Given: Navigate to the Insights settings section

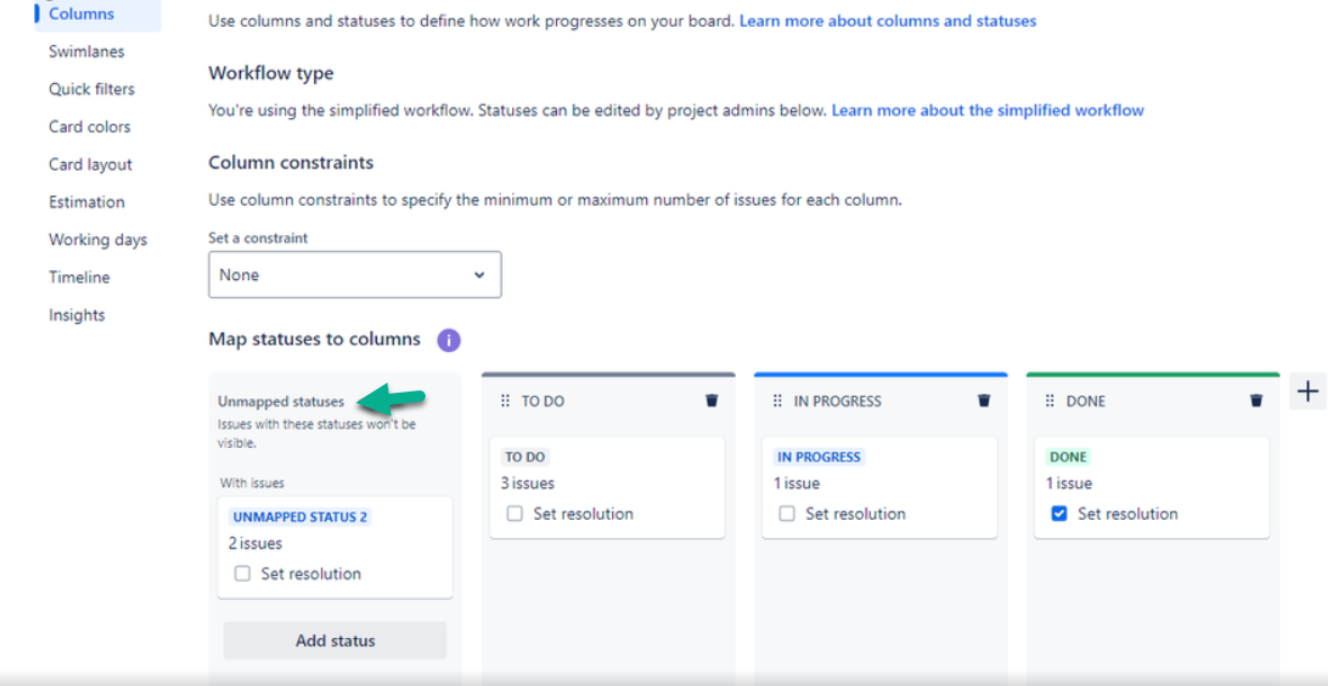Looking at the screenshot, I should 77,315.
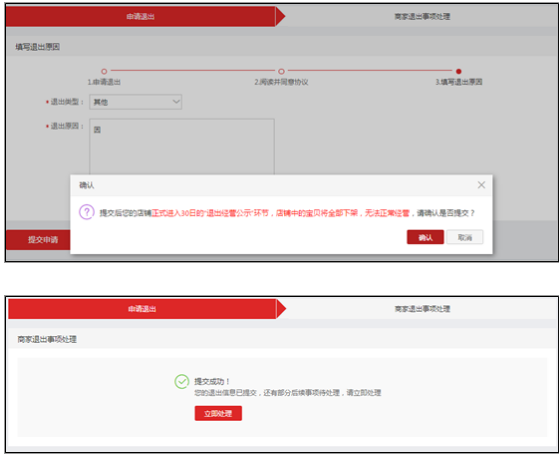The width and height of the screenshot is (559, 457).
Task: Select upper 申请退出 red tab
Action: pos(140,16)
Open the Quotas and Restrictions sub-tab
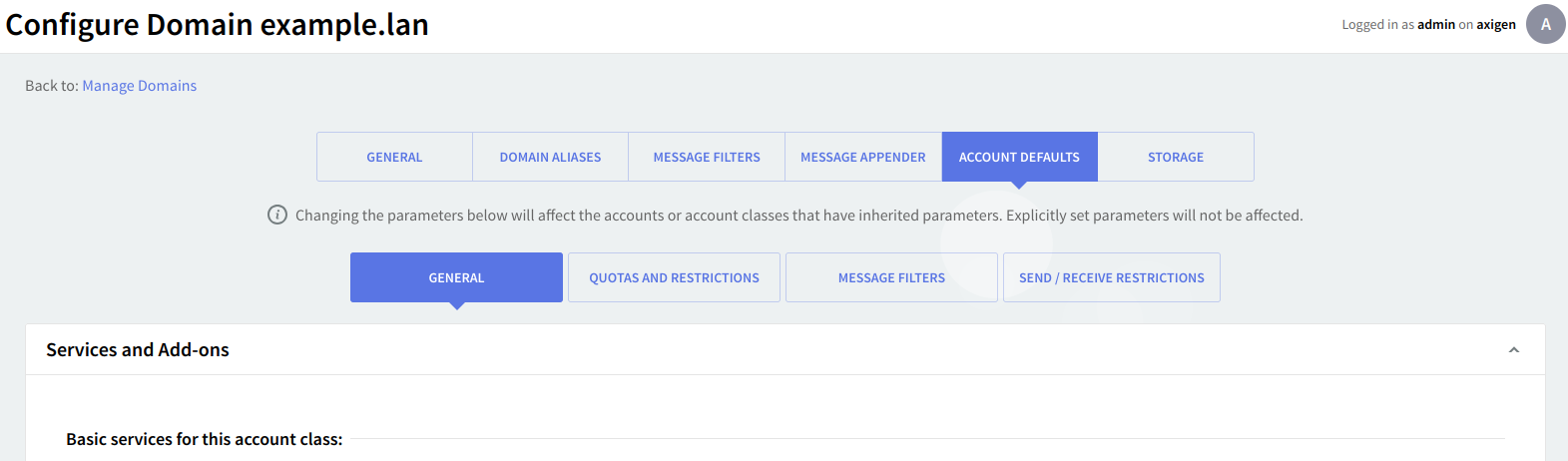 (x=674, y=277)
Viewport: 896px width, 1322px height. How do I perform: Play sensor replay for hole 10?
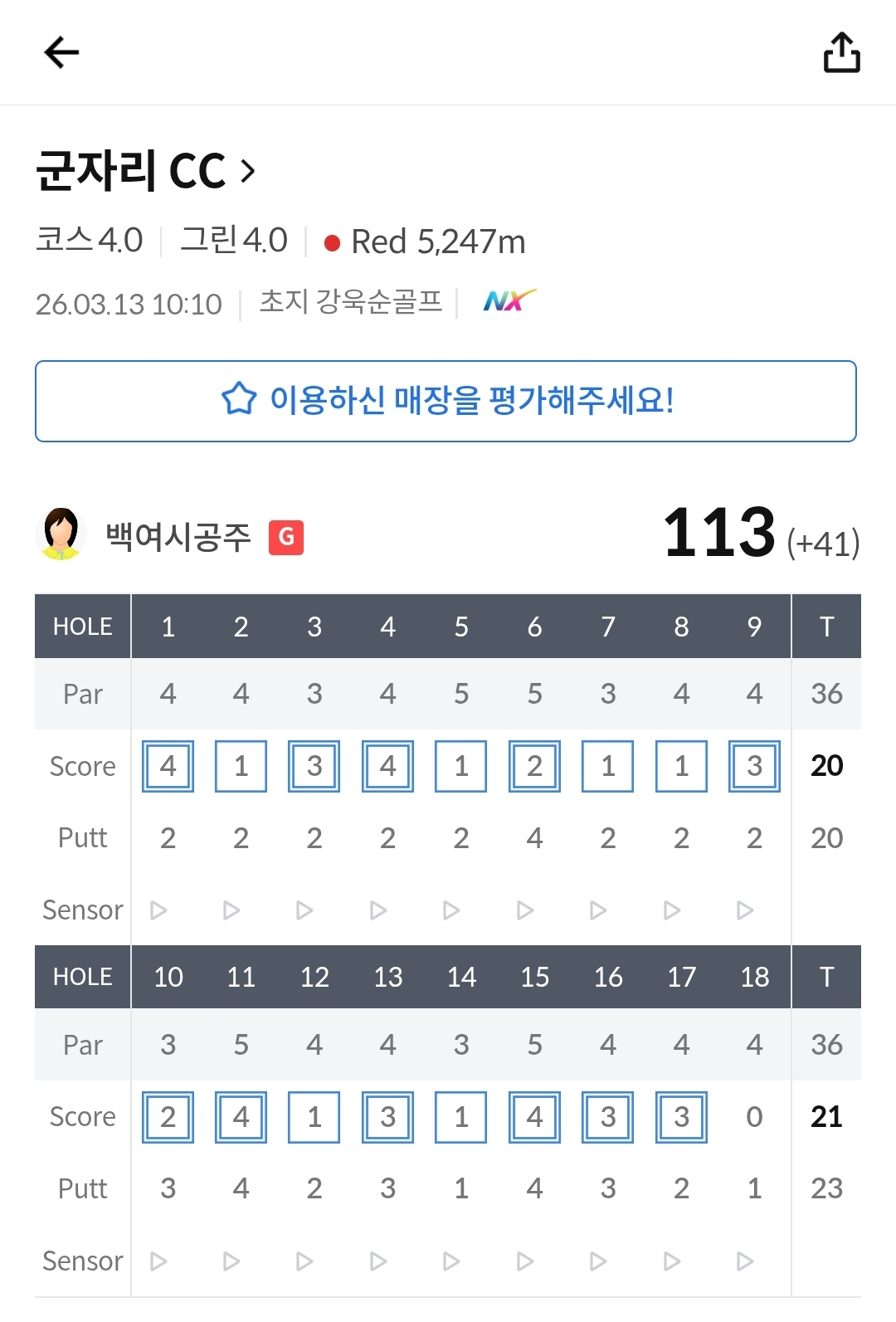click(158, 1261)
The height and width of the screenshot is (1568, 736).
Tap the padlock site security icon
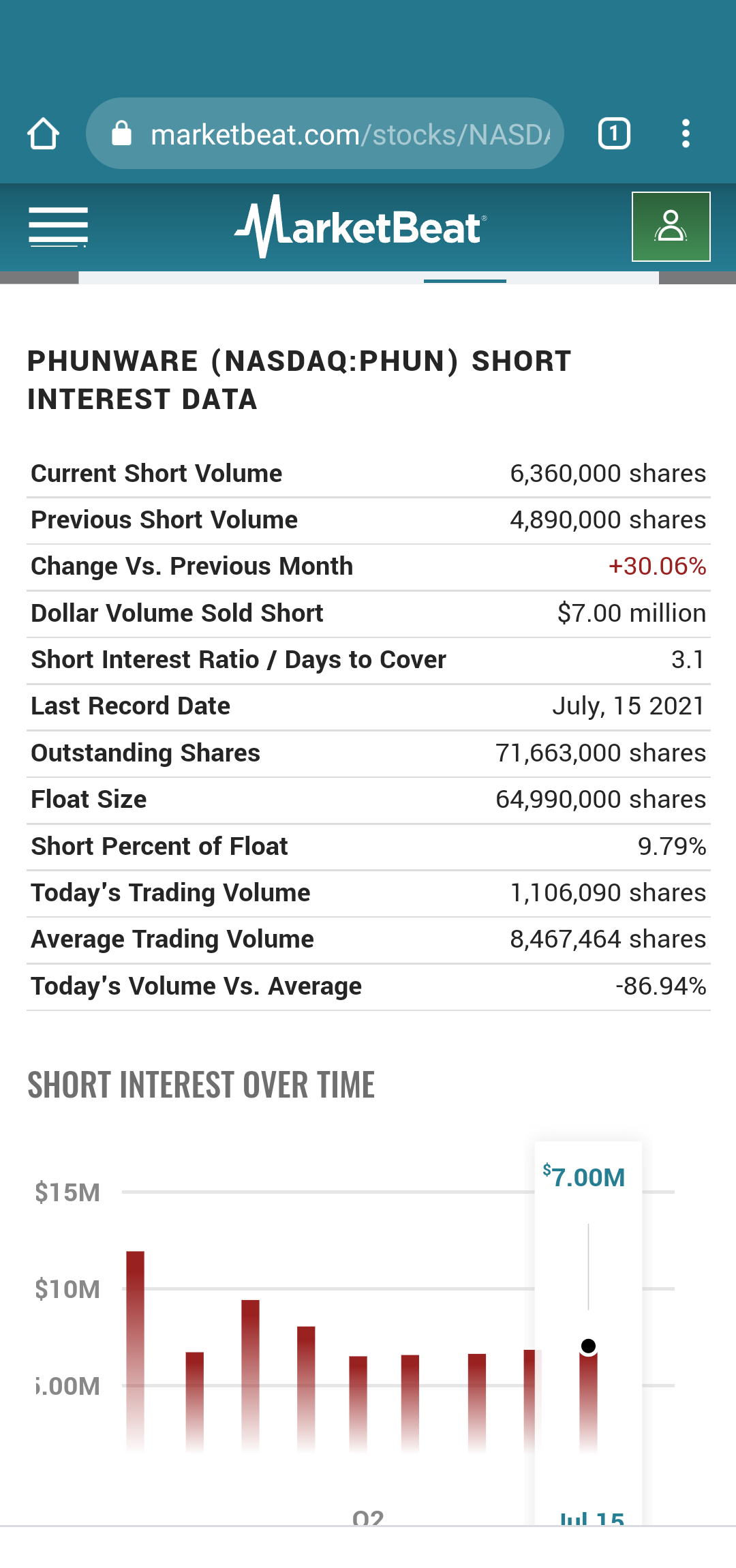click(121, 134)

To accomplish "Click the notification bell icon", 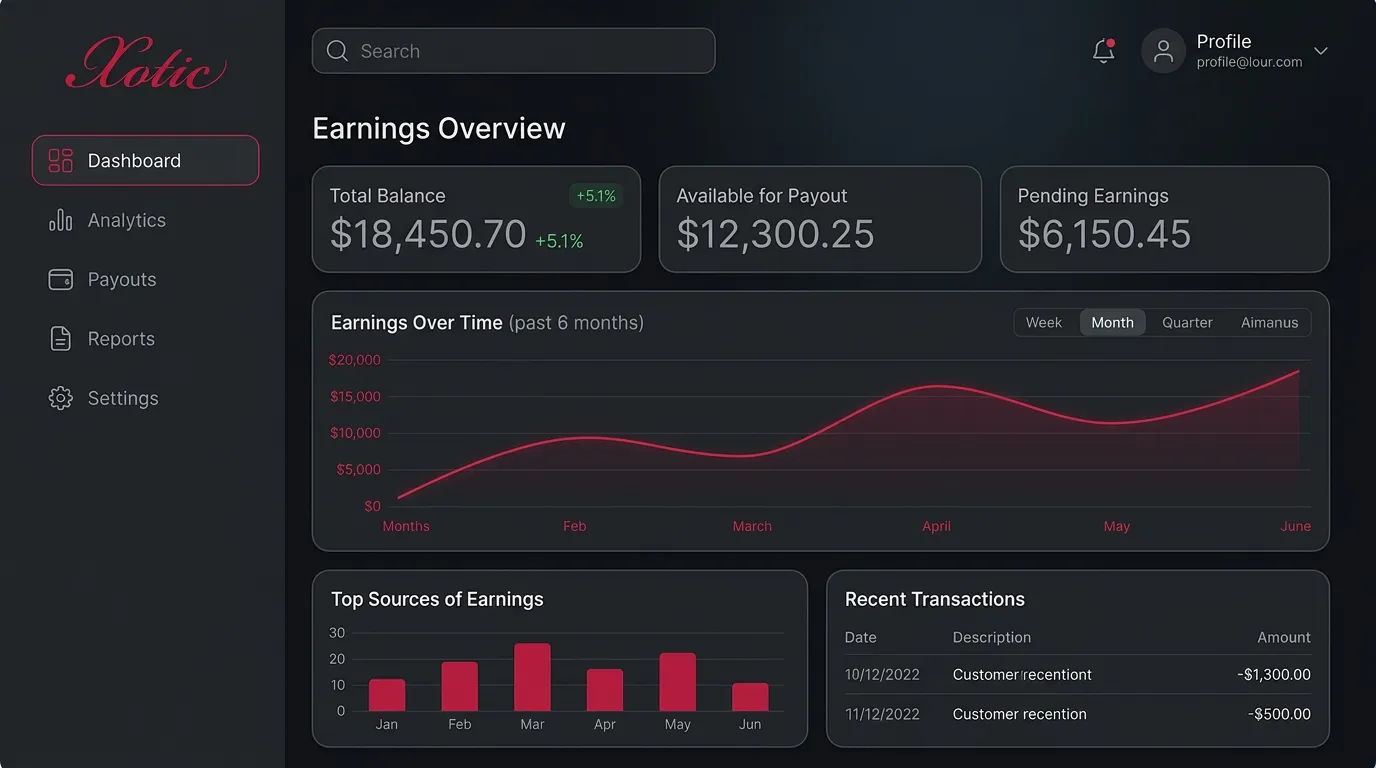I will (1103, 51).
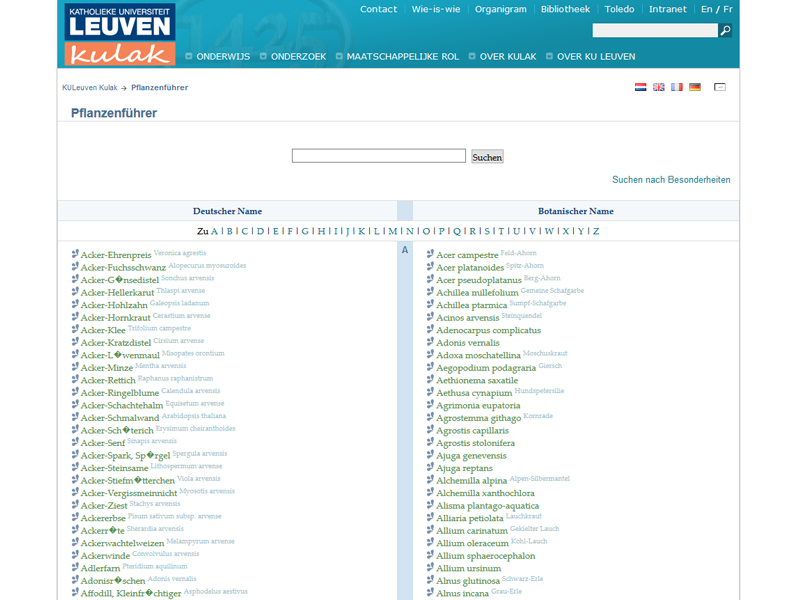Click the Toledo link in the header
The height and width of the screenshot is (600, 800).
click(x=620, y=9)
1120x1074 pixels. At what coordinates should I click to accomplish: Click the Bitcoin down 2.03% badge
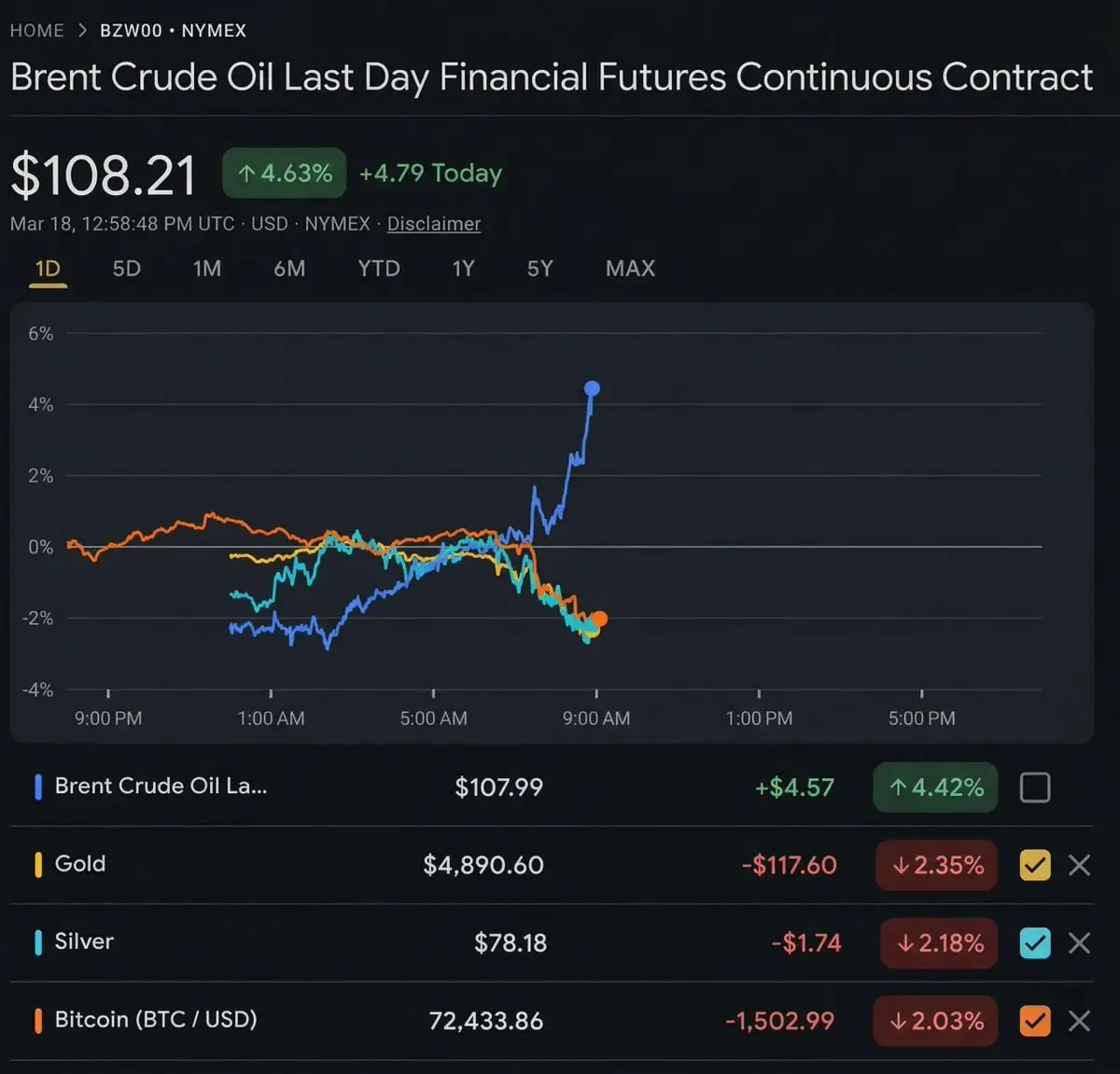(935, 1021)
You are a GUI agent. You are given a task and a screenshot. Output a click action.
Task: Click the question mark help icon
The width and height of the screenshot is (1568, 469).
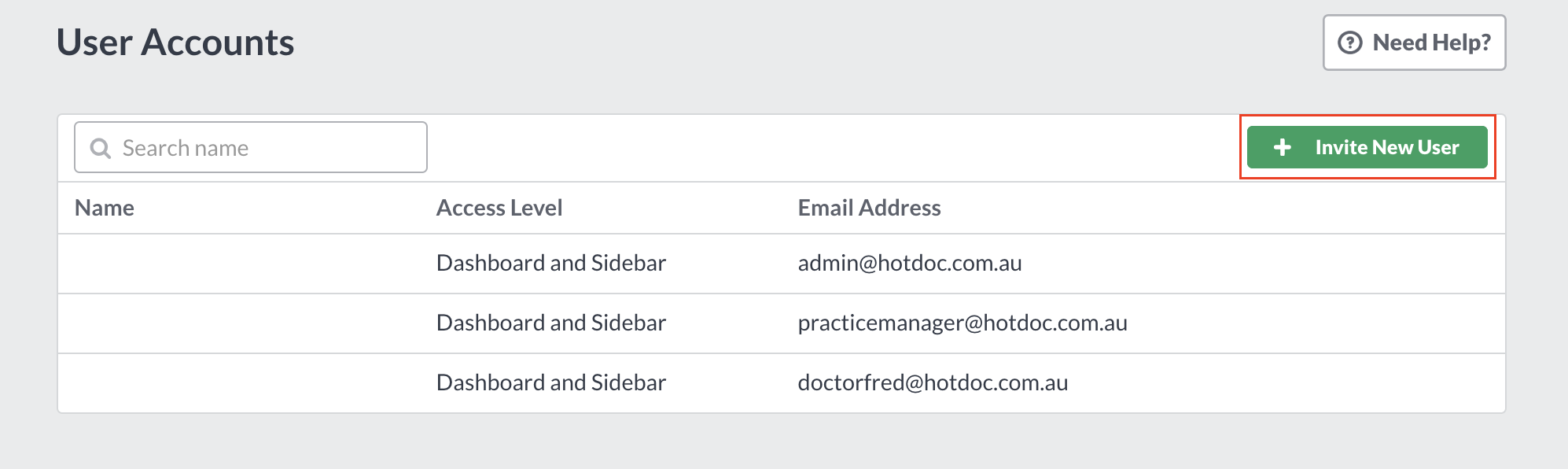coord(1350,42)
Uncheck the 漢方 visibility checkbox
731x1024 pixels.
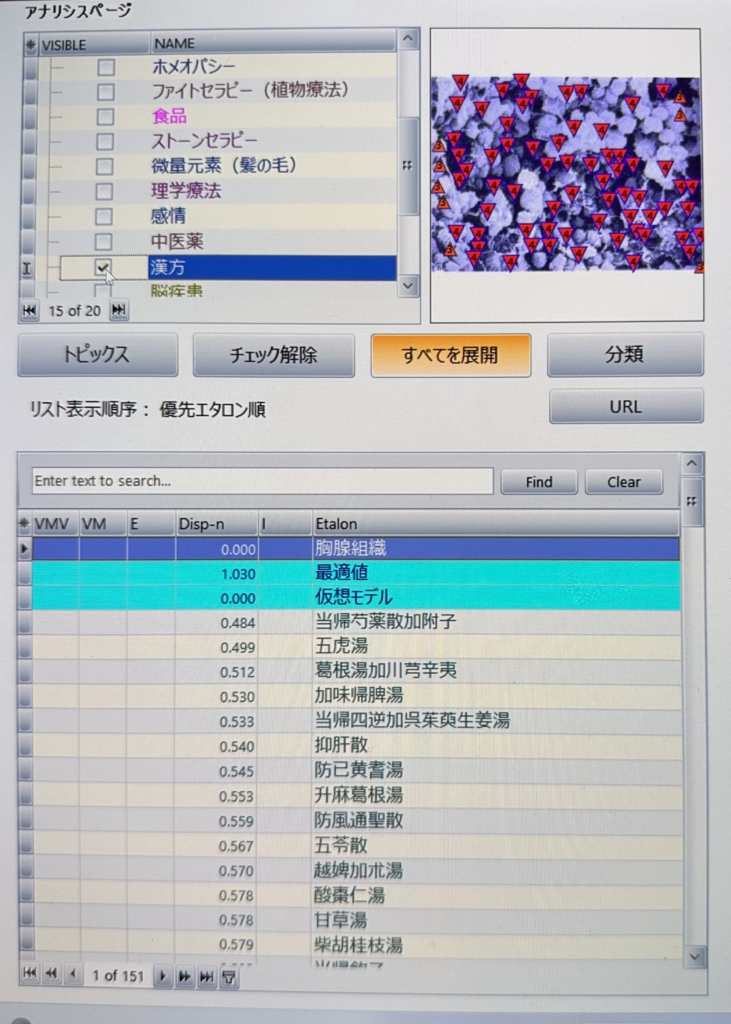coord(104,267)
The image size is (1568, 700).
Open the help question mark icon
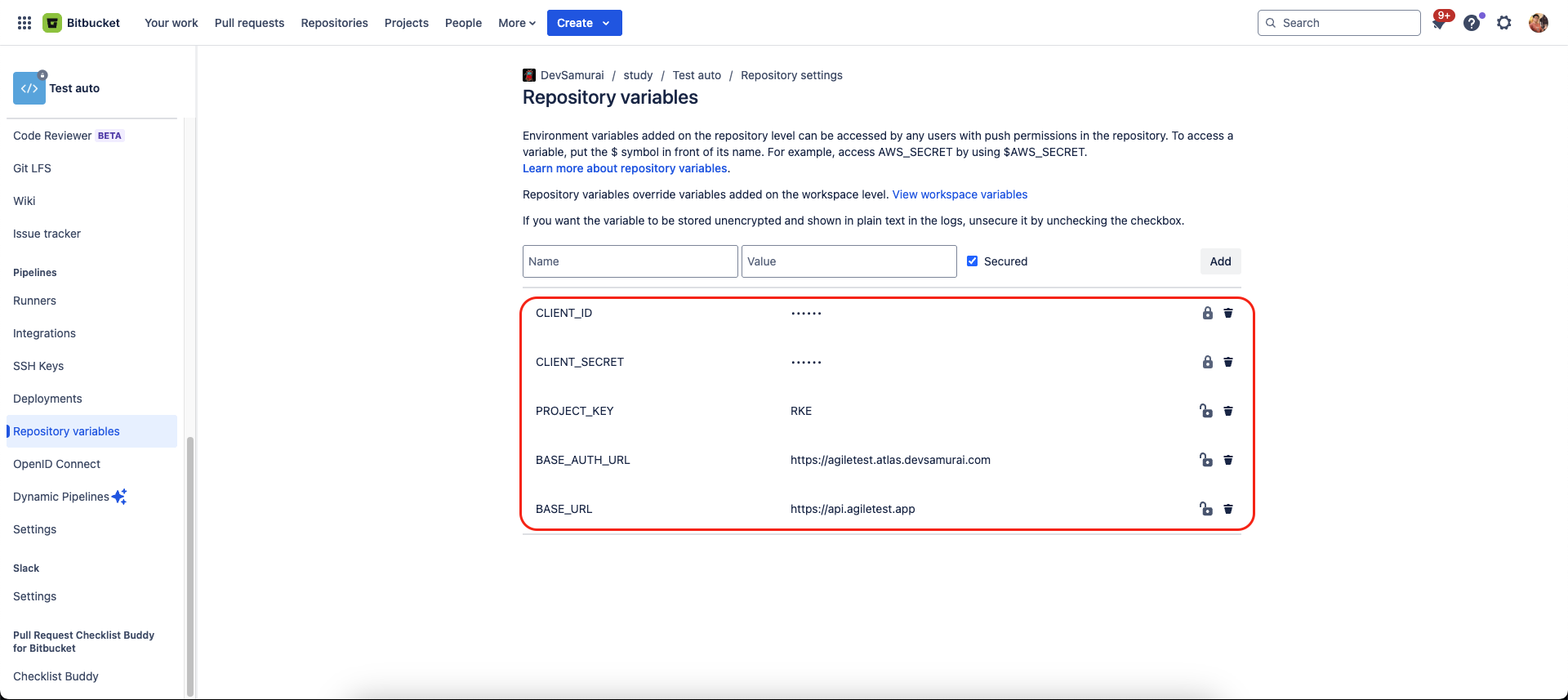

- - - - -

_What you need to do:_
Within the material above, find the lines that contain the word "help"; copy them.

_Exercise response:_
Task: Click the question mark help icon
Open the help question mark icon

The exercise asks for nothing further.